> Exercise details:
What you return must match, exactly, the lines running from the one containing "The image size is (163, 112)." to the end of the data, both included, and must contain no pictures.

> Task input:
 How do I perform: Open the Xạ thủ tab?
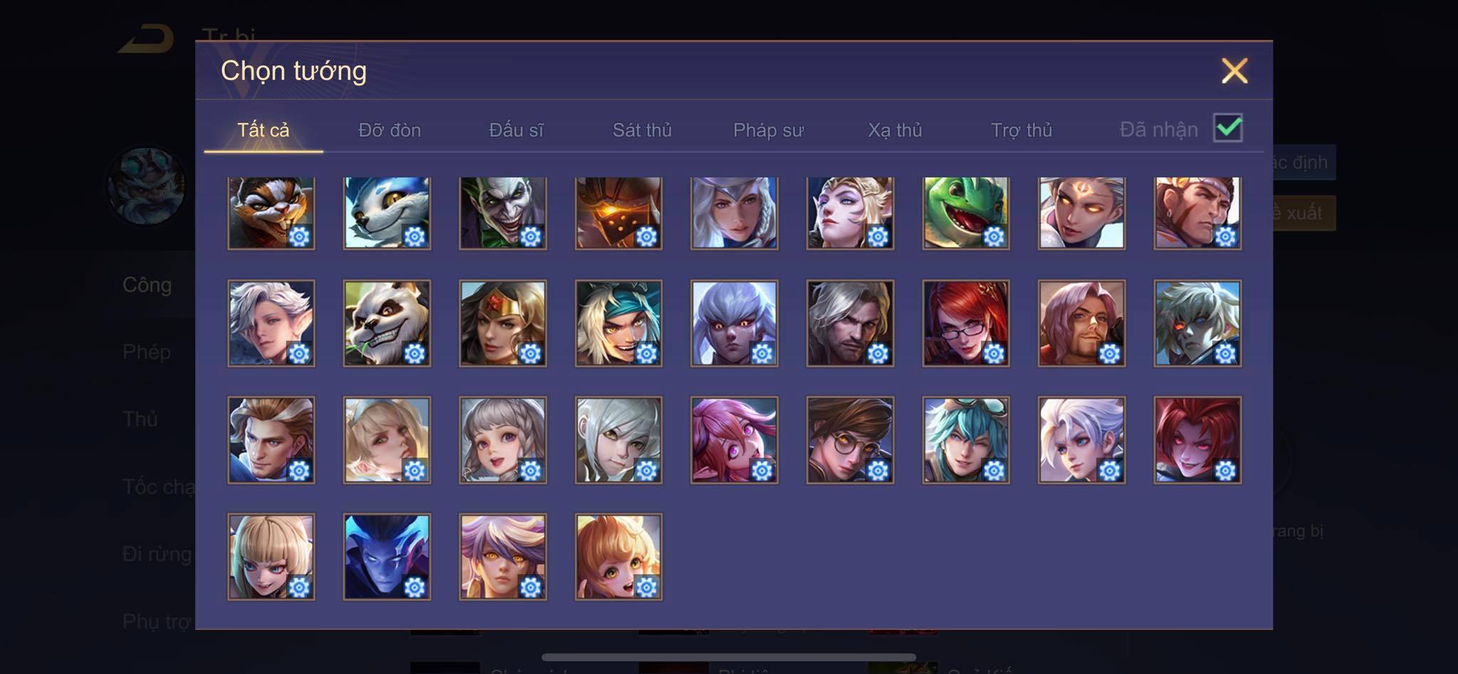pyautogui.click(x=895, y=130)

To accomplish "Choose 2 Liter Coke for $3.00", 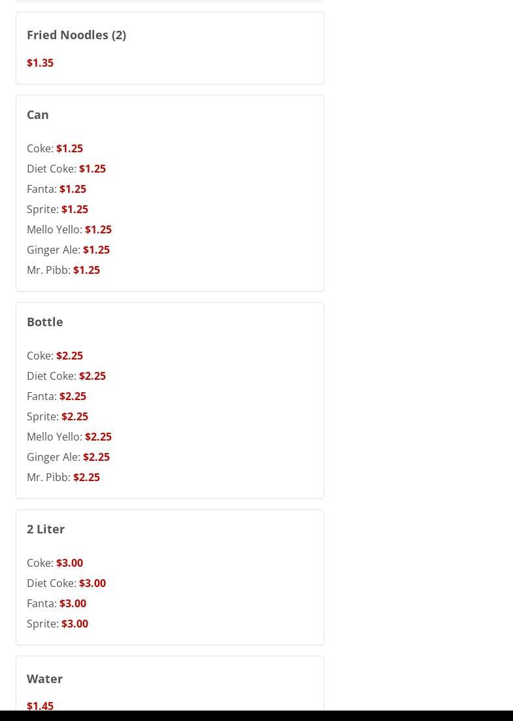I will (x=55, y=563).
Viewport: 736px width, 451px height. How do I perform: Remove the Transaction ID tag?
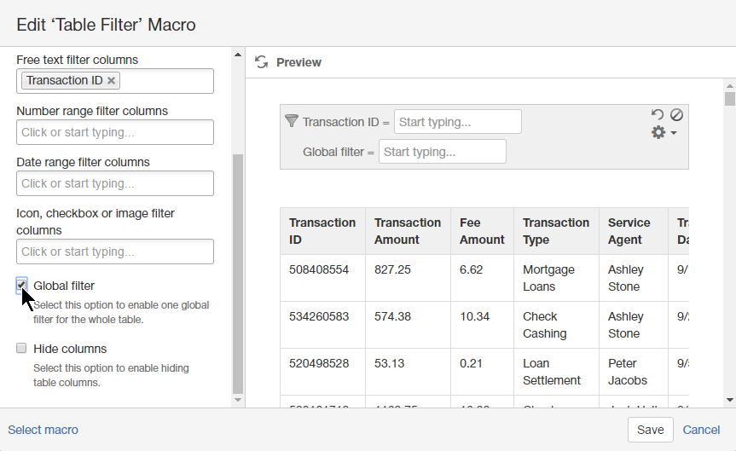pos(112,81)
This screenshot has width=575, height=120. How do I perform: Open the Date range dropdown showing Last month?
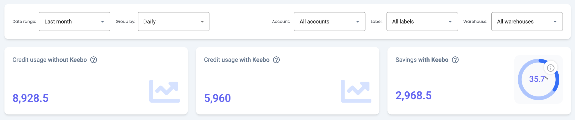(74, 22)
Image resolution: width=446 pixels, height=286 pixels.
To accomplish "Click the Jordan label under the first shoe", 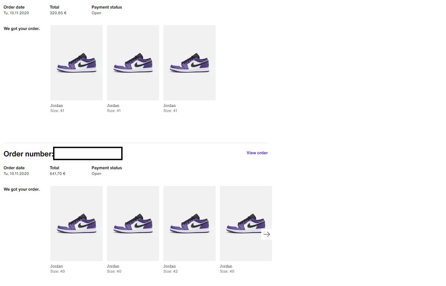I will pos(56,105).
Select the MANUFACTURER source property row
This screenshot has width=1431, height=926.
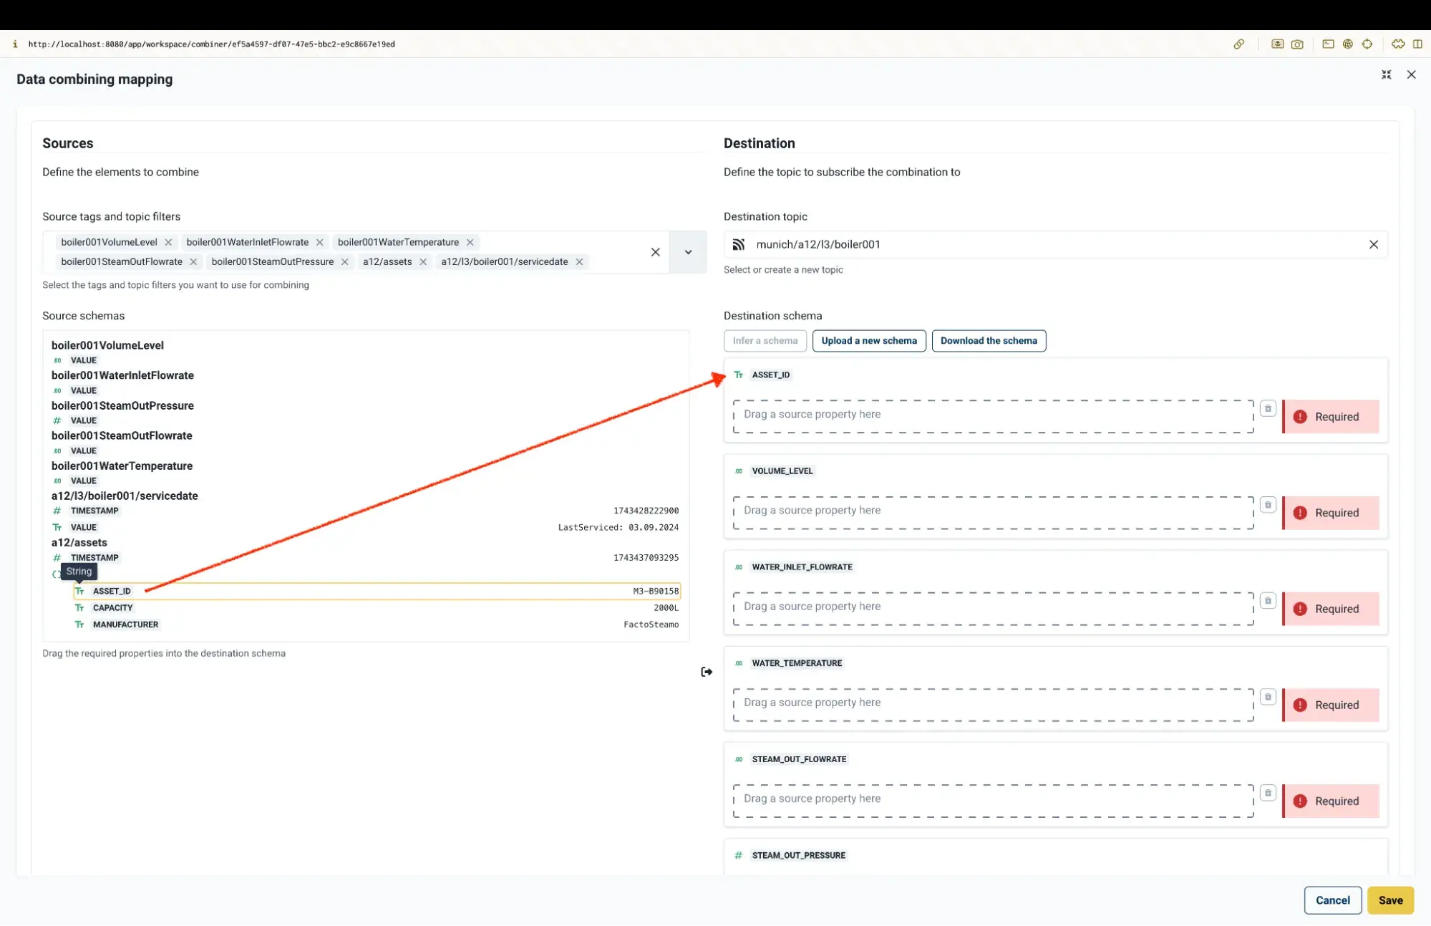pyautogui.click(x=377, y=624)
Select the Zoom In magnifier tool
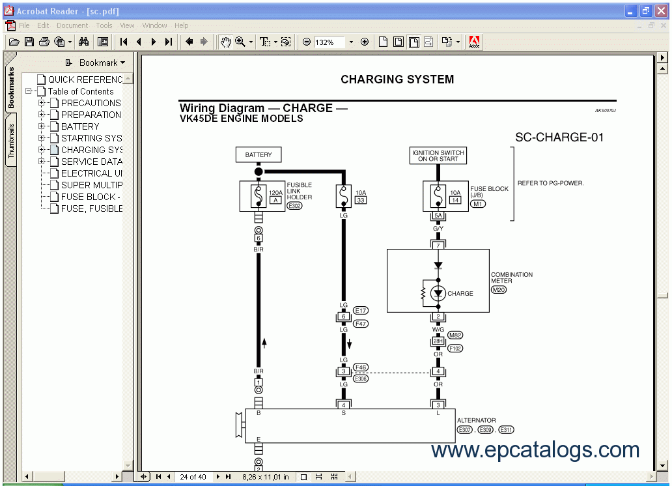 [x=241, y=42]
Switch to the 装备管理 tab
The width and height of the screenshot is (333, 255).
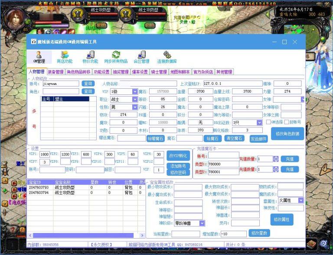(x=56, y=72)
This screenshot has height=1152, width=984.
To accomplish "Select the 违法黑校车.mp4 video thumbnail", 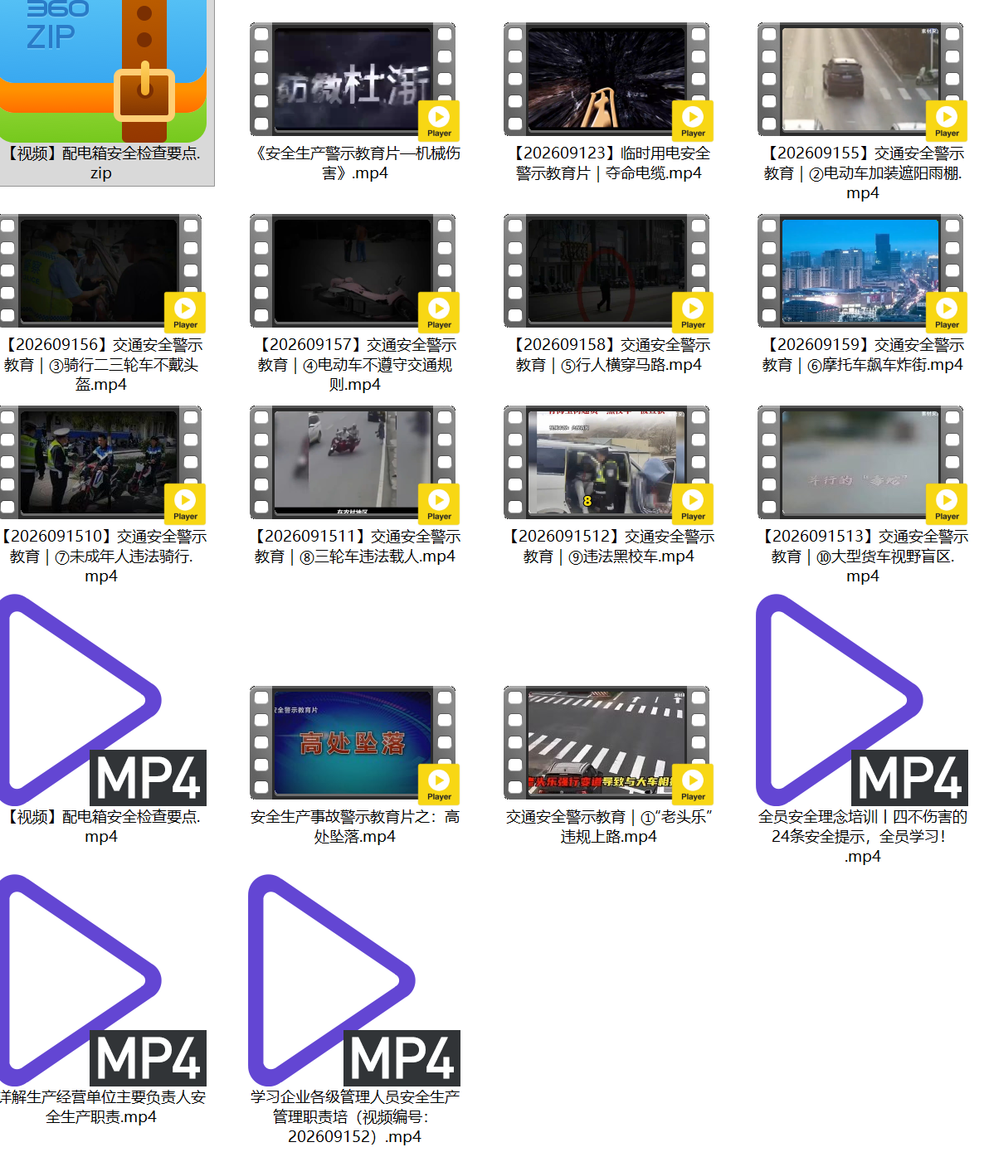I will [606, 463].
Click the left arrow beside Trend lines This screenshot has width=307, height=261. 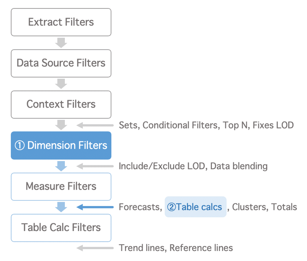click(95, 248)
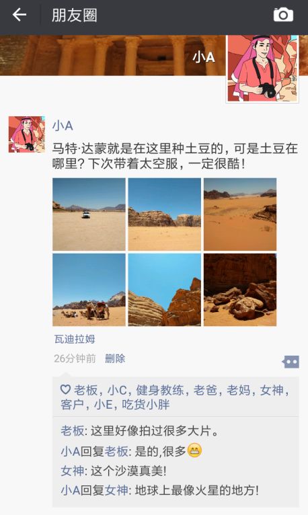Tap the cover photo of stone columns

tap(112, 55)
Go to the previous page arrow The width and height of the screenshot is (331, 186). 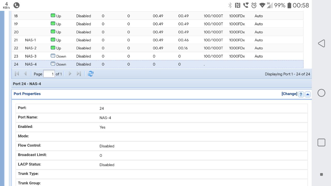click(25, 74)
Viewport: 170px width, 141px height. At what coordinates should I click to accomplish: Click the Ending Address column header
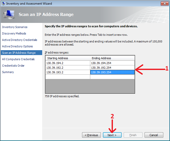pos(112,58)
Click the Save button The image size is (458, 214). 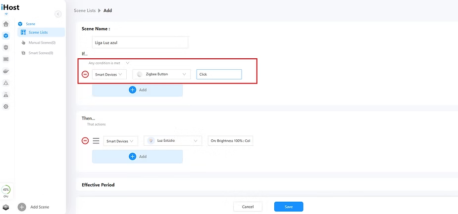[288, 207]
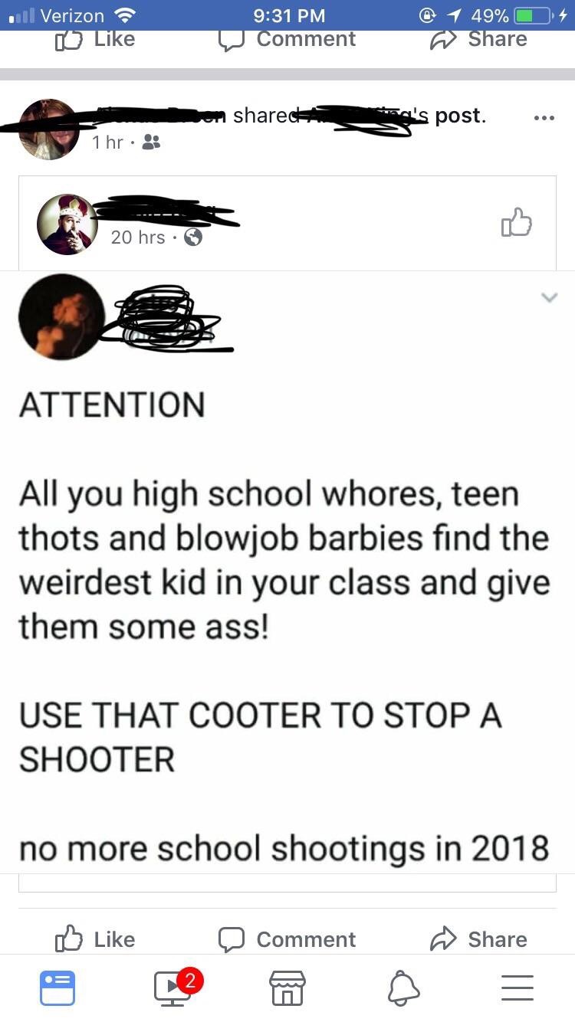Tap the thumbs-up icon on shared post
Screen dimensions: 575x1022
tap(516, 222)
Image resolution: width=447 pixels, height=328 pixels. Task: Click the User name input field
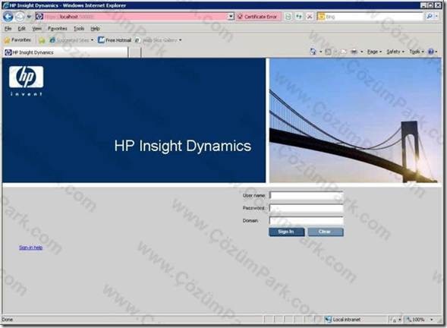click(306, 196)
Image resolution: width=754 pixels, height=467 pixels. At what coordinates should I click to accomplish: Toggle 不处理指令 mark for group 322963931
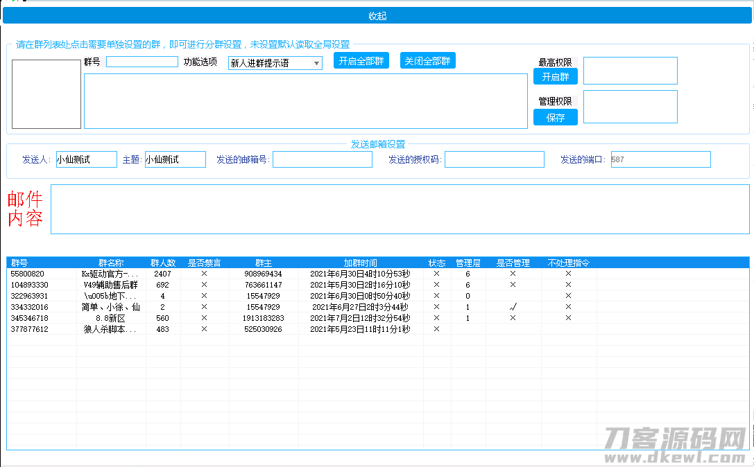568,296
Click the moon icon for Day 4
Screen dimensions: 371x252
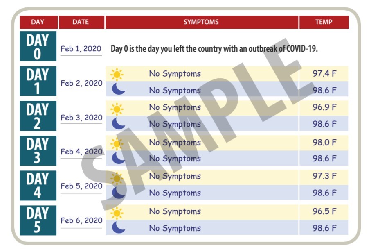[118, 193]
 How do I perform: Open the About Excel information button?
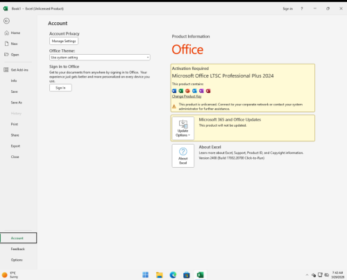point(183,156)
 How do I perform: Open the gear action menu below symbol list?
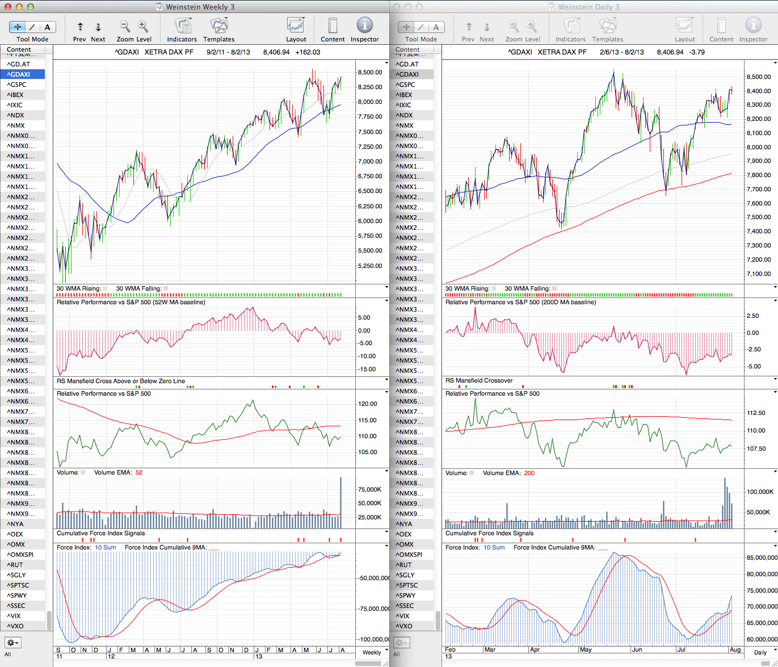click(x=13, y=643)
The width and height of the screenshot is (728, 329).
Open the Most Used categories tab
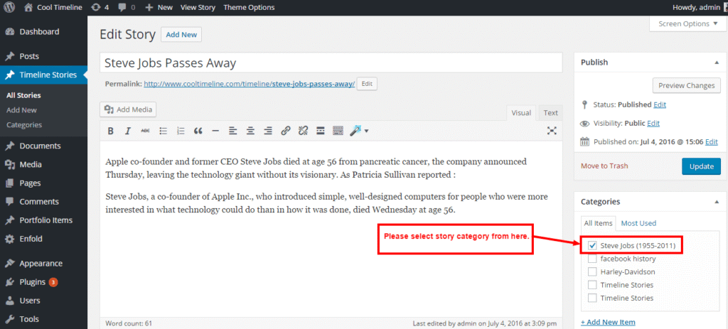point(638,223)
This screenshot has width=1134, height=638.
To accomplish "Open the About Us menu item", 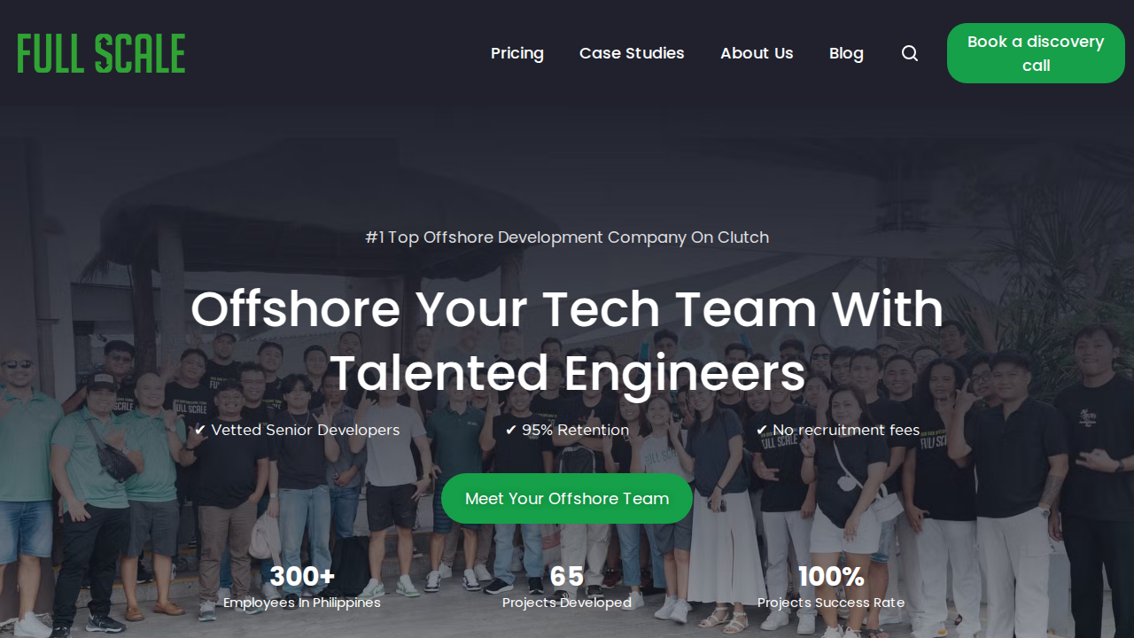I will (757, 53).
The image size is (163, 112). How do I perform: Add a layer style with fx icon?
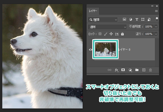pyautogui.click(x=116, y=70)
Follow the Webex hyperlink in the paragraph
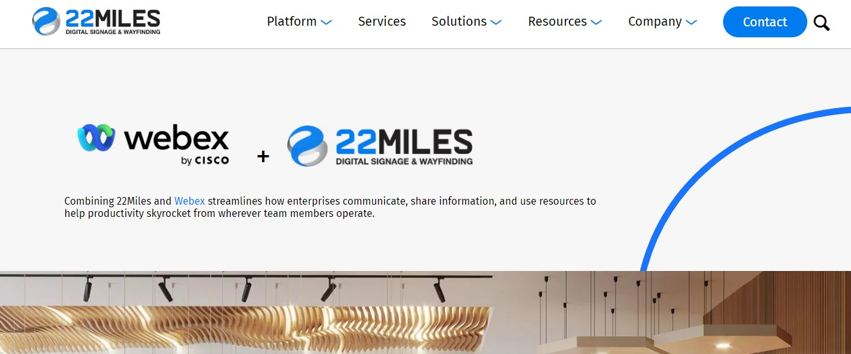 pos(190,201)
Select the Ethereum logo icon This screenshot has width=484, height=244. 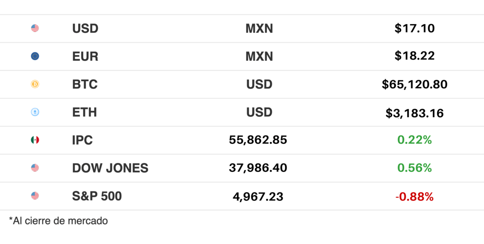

> Answer below:
The image size is (163, 112). How do I perform: Add a layer style with fx icon?
pyautogui.click(x=116, y=70)
Follow the Webex hyperlink in the paragraph
 pos(190,201)
Select the Ethereum logo icon This screenshot has width=484, height=244. 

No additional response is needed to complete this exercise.